Et tout n’était que du vent. Des tonneaux vides qui ont résonné telle une mer en démence. Des feux de paille qui ont pris l’allure d’immenses brasiers, mais n’ont été en réalité que des feux de paille dont la chaleur n’a duré que « l’espace d’un cillement ».
Et après! Le calme plat. Rien, absolument. Sinon que la vie a repris ses ignobles habitudes, ses chants méphitiques, ses exhalaisons putrides. Et le mal, tant qu’il dure et perdure s’amplifie, s’intensifie et se bonifie pour le plus grand bien de ses génies. Et eux, dans leur assurance, deviennent plus féconds, et le mal pluriforme.

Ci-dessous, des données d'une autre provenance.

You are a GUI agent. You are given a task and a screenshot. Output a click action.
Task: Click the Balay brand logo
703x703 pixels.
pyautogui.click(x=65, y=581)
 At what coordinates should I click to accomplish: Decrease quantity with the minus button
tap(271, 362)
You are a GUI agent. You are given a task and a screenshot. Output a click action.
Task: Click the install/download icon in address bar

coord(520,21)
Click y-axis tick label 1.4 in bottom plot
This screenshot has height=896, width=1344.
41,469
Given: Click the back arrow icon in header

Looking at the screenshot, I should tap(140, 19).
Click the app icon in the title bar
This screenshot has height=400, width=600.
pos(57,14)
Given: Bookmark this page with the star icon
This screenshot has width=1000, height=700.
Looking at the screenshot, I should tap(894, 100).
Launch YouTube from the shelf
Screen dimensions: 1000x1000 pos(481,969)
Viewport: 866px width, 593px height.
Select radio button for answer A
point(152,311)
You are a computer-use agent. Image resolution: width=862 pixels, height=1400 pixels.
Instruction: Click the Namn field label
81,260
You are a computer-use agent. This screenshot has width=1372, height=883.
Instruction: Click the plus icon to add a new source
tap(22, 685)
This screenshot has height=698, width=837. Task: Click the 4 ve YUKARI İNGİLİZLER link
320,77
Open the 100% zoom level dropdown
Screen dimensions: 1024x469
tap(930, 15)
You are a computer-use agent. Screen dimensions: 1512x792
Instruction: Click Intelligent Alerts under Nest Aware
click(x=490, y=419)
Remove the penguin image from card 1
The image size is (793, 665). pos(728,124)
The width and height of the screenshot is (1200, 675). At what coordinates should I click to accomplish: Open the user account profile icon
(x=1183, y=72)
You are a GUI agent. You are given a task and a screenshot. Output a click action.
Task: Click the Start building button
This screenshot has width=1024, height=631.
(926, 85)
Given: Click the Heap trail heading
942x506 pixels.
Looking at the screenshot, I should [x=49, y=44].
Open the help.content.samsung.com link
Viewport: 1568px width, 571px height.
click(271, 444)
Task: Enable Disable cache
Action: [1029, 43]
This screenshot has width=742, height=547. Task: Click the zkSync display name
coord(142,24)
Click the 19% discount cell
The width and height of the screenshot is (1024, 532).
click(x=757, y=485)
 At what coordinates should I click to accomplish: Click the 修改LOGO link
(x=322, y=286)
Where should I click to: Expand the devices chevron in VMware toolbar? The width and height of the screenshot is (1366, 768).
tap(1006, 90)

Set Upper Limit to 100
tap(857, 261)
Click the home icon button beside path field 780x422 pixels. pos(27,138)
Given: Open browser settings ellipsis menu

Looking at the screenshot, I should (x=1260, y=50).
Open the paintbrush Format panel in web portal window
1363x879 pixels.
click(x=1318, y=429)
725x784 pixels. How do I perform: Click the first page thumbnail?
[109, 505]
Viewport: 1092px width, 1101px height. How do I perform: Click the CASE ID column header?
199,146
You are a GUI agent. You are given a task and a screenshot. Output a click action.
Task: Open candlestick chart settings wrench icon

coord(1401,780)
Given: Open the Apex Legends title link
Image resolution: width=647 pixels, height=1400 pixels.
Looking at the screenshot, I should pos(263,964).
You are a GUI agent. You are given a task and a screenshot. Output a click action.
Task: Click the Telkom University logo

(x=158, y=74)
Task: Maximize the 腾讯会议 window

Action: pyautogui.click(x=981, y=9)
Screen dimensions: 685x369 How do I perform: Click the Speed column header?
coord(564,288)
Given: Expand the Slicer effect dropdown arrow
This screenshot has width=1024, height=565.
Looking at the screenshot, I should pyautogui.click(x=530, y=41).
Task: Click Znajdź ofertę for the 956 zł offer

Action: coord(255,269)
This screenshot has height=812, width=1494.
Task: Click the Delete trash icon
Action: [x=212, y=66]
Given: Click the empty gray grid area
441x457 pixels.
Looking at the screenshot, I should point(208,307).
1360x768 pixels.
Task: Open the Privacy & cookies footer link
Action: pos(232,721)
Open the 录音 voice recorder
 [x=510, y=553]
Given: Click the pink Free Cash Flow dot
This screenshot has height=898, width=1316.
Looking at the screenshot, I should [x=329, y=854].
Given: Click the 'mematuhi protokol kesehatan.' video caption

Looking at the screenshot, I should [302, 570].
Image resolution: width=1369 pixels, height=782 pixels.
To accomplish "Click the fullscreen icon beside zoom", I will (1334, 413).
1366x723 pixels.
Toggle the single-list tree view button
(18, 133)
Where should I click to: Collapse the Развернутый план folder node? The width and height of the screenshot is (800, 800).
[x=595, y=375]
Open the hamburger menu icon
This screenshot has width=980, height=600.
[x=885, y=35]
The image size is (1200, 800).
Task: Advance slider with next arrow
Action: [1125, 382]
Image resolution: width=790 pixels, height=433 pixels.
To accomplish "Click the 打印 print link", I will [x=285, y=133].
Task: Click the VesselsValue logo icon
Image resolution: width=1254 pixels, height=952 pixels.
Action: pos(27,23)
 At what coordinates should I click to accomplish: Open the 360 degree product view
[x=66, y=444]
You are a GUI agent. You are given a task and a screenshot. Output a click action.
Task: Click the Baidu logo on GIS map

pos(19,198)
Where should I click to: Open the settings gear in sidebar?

Ce sont tes reins, ton cœur, tout ce que tu possèdes d’organes qui ne t’appartiennent plus. Tout vivant, les parties de ton corps sont déjà vendues aux enchères. Et si les chiens continuent de se délecter des cadavres éparpillés sur les piles d’immondices et que nous admirons ces charognes tout en étant impassibles, ils sont déjà dépourvus des membres essentiels. C’est la nouvelle mode bourrée de charme, le kidnapping et les meurtres d’innocents, d’enfants, la torture des femmes, étant devenus de moins en moins excitants.